Minkow and Stanford University urologist Robert Kessler recently studied 25 men--ages 27 to 62--who suffer from bicycle-related medical problems. Of those men, nine complained of erectile dysfunction that lasted anywhere from one month to more than a year.
The male sexual plumbing--the nerves and blood vessels that feed the penis--is funneled through the perineum, the area that lies between the sit bones, doctors say.
While a cyclist is riding a bike, his weight is focused between these pelvic bones. When pressed against the bone, the arteries are compressed, cutting blood flow, resulting in the tell-tale tingling and numbness.
Over time--like a straw repeatedly flattened that eventually fails to return to its circular shape--the blood vessels can become scarred and disfigured, resulting in reduced blood flow to the penis. The result is often an inability to achieve or maintain an erection.
Doctors say the pressure on critical arteries can also affect women, temporarily leaving them with reduced sensation.
While Kessler disagrees with Goldstein’s estimate of the number of U.S. men suffering from bicycling-induced impotence, he acknowledged that a small percentage of cyclists do progress to full-blown erectile dysfunction.
For the rest, it’s more of a minor discomfort.
“As many as 20% of men who ride more than six hours a week suffer some numbness--and some doctors predict as many as 50%,” Kessler said. “The problem occurs not only after greater number of hours ridden weekly, but also after longer single rides.”
Yet Padma-Nathan says occasional numbness is not necessarily a precursor to impotence.
“When a cyclist has numbness, it means there is pressure on the nerves, not necessarily the arteries, but both travel in the same pathways,” he said. “Usually, it’s just a message that you need more padding on your seat.”
Padma-Nathan found that cycling was the cause of erectile dysfunction in only five of 100 patients he examined. In the rest, impotence is caused by emotional or other physical factors, he said.
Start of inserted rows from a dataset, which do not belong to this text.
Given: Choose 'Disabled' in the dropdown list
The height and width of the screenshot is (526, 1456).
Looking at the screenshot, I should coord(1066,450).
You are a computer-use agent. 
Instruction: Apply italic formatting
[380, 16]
“Is biking and impotence a major problem?” he asked. “Only time will tell.”
He Believed Numbness Was Par for the Course
At age 55, San Francisco television producer John Motroni thought his chronic genital numbness was just another hellish hazard of the road.
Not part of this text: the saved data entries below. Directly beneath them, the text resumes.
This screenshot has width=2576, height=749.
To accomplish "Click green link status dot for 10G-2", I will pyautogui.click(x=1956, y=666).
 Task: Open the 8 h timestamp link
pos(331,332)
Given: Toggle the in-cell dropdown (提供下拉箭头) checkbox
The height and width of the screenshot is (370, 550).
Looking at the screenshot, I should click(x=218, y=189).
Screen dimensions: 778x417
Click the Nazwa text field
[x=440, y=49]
“I thought, ‘This is what happens when you ride a bike 100 miles a week’--your Achilles’ heel throbs and your shoulders hurt--I figured it all just came with the territory.”
Like many riders, Motroni never broached the subject with cycling friends and only learned numbness was common among riders from articles in the cycling magazines.
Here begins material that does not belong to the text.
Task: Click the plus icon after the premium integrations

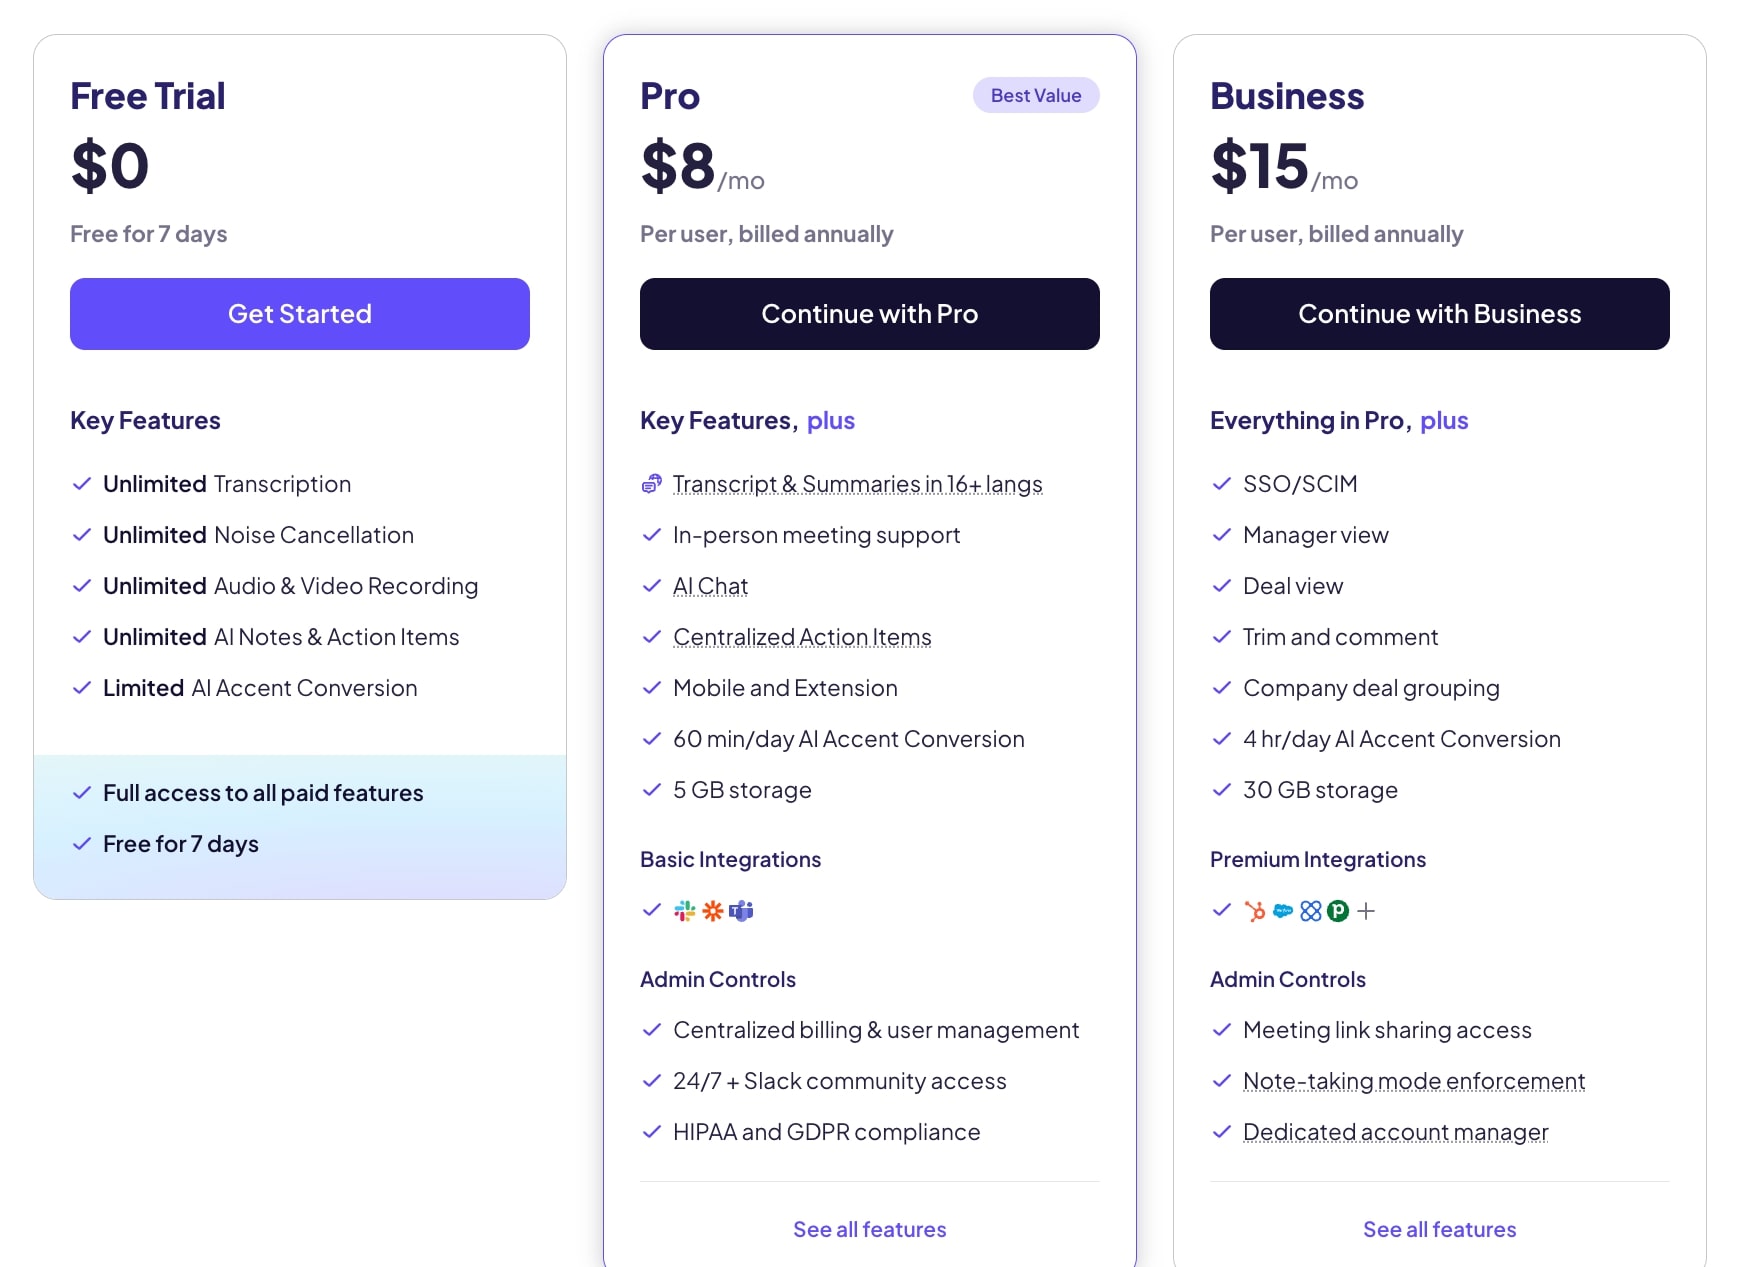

Drake, the Bicycling magazine editor, says numbness complaints for years went unspoken among cyclists. “The problem hasn’t been traditionally talked about,” he said. “But now everyone’s admitting to the sensation.”
A new candor among cyclists, riders say, is good for the sport.
“We know now numbness is not good,” Drake said. “You just don’t want to cut off blood supply to any piece of your anatomy. That’s a bad idea.”
Goldstein, the Boston urologist, plans to continue his campaign to alert cyclists that their beloved sport could be hurting them.
He plans to publish the results of several recently completed studies linking bicycling and impotence--studies he says have already been presented at international conferences.
One review of 100 impotent men showed that men riding on a bicycle seat experienced only 5% or 10% of the normal levels of blood flow to the penis than men who were lying flat. Another study shows that four times as many people who ride bikes have self-reported complaints of impotence as compared with runners. With a new seat, Motroni’s groin tingling is history. But he’s not still sure his symptoms were worth all the uproar.
“Is this impotence scare for real? Or have all these new precautions been a cure in search of a disease, created in the imaginations of people who read something in a magazine?” he asked.
“I think it’s somewhere in between. Some cyclists have real symptoms, but others, I think it’s just in their mind.”